[Material provided — start]

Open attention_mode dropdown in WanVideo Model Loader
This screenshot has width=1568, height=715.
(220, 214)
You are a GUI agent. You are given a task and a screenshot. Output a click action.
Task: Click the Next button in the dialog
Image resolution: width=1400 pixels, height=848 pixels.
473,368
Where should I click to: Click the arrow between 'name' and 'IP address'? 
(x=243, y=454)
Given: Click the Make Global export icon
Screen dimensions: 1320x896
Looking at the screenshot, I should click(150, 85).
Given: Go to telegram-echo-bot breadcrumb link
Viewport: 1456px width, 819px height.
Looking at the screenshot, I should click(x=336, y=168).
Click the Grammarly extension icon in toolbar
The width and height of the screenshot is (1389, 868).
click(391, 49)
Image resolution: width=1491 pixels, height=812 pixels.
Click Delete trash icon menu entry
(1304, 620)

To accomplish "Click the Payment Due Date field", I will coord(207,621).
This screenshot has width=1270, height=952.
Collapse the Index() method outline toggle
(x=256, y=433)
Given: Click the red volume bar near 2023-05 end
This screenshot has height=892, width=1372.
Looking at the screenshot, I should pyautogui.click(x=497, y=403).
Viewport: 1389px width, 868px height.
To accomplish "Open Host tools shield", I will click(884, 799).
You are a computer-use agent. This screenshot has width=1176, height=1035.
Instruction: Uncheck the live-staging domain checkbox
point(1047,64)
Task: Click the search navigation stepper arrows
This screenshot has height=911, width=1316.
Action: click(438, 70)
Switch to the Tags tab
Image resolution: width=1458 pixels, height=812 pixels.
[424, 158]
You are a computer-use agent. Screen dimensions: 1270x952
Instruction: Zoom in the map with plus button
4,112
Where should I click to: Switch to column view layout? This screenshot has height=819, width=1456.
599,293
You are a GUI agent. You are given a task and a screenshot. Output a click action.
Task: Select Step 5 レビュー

[Material provided — finish]

Instructions for the task:
Could you copy every line from the records that mentions the word "agent"?

Problem solution:
You are a GUI agent. You are given a task and a screenshot. Output a click action.
You are a computer-use agent. This screenshot has width=1176, height=1035.
You are a computer-use agent. Screen dimensions: 1270x952
You are a GUI agent. You are given a task and a screenshot. Output a click action.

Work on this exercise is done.